I’ve been thinking a lot lately about a FoundationDB use case that’s probably crazy, but since I can’t shake it out of my mind, I want to share it here to hear what you think! I apologize for the long post, but I need to give some context first
I’m working on a data platform targetting end-to-end data science use cases (if you’re interested: https://beneath.dev). Long story short, on the data storage side of things, the idea is to bundle three common types of data systems, and add a layer of abstraction on top that handles schema and data sync between them in a (slightly) opinionated way. The three systems are:
- Log replay/streaming (e.g. Kafka)
- Key-indexed range reads (e.g. FoundationDB)
- Columnar OLAP (e.g. Presto on S3)
Writes go to the log first, and we then handle replication/CDC to the other systems. We need to support multi-tenant workloads with tens of millions of “collections” (which map to a “topic” in Kafka, a “key prefix” in FoundationDB, and a “file” in S3), which can scale to tens of TBs each.
My question is about two related problems:
- Kafka scales pretty poorly to millions of topics and consumer groups
- Syncing millions of topics between Kafka and a KV-store is also a little difficult
Our naive solution
Those problems aren’t the end of the world. We intend to address (1.) by running multiple Kafka clusters and sharding workloads (we’re also considering Apache Pulsar in the future, which seems more scalable, albeit still limited), and we tackle (2.) by first writing everything to one massive topic, and then fanning out records from there to the actual topics and the KV-store.
Instead of using Kafka, I’ve been thinking about a possible implementation based on FoundationDB. There’s not one great reason, but a few good ones:
- We could theoretically scale to an infinite number of topics on one cluster (they’re just a key prefix)
- We get rid of a dependency, leaving only FoundationDB and S3 to manage for storage
- We could transactionally combine log appends and index writes (and get rid of a lot of sync code)
- We get strong consistency for indexed reads (not a strong requirement, but unlocks new use cases)
- We get more flexibility to add some advanced features later on (e.g. efficient filtered log subscribe)
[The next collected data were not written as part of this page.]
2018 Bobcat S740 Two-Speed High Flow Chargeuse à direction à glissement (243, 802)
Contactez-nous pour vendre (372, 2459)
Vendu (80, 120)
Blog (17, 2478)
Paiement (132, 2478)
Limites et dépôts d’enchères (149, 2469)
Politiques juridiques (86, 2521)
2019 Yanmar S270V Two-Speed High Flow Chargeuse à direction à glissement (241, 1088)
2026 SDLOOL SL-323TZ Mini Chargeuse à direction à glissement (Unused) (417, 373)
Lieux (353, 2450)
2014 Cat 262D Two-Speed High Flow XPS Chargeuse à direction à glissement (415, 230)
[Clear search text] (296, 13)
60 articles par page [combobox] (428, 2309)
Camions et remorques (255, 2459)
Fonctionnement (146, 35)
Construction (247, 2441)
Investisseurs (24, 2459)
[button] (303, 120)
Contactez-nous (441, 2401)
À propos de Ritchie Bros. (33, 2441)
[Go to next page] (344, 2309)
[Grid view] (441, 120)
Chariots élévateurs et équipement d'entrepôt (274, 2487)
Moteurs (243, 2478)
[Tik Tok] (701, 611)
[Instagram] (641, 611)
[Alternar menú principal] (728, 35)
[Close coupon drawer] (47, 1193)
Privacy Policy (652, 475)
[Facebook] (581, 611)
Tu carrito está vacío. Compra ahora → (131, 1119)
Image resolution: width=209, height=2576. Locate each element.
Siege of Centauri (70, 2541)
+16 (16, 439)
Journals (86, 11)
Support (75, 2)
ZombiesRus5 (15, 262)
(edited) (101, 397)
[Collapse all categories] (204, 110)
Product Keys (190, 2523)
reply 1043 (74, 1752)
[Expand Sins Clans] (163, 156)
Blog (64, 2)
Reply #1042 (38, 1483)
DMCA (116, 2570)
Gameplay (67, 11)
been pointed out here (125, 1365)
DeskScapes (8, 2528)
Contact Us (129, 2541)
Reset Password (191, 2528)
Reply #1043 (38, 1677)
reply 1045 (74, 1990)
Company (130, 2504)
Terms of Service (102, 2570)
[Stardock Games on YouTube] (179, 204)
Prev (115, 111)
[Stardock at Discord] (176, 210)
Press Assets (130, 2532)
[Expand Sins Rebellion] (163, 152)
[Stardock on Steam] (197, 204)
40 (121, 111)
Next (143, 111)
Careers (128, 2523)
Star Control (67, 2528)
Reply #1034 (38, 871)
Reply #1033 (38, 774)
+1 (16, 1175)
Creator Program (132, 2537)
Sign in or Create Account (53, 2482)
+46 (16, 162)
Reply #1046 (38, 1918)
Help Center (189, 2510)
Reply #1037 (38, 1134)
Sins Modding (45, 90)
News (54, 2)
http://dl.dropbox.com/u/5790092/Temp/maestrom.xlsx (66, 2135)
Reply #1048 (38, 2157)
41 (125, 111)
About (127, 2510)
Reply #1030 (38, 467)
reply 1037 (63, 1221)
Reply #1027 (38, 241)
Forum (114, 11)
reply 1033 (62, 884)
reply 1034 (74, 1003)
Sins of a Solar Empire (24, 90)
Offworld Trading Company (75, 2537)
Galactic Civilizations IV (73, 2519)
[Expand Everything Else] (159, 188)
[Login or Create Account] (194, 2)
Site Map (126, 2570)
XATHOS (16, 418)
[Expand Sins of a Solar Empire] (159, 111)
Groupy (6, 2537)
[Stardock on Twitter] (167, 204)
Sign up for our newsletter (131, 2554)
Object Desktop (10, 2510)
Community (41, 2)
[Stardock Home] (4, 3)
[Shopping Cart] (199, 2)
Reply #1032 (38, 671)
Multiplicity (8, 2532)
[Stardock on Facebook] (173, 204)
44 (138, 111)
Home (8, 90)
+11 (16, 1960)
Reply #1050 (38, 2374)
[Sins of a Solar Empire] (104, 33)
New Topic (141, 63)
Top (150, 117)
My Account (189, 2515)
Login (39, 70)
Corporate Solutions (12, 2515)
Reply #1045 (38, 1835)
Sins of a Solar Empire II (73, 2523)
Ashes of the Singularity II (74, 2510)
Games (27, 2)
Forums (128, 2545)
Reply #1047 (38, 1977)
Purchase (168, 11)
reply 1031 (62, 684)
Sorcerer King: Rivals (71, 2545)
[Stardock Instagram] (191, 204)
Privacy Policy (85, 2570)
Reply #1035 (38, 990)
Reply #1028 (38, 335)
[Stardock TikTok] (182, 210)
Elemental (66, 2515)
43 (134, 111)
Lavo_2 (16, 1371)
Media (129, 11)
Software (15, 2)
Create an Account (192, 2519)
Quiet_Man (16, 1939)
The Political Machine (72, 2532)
Of course, there’s one good reason not to do it. We’d have to implement a new log streaming engine on FoundationDB! I know that’s previously been suggested on this forum, e.g. this excellent post by @ryanworl, but I haven’t heard of anyone who did it in production including the networking layer (consumer group management, low-latency push, caching of recent writes, …).
Still, the benefits has made me tempted to tackle it with a basic implementation we can optimize over time.
This is how I currently imagine implementing the log storage side of things:
- Topics are split into N partitions and each partition get a UUID
- We have a broker for each partition that batches writes over ~10ms and writes compressed segments containing multiple records
- Segments are written to
- The broker pre-allocates offsets using atomic increments on a key
("offsets", partition_id)(it should aim to increment at most every 10 seconds)
- It doesn’t transactionally increment offset on every write to avoid excessive reads/writes
- If the broker dies, there’ll just be a minor gap in the log’s offsets
- It doesn’t use versionstamps because integer offsets have nice properties (log length estimation, parallel range reads, backwards paging)
Then additionally, per our index sync use case described above, each write to the log would also transactionally update the separate key-value index, which has a key
(topic_id, record_key) for every record (where
record_key can be assumed to have a roughly uniform distribution).
- Is there any way we can scale out to achieve on the order of the same ingest throughput as a dedicated log storage engine (like Kafka) with this setup? Are there any specific bottlenecks that come to mind?
- Overall, is this mad – or actually a great FoundationDB use case?
I’m looking forward to hear what you think. And regardless, thank you for the awesome work with FoundationDB!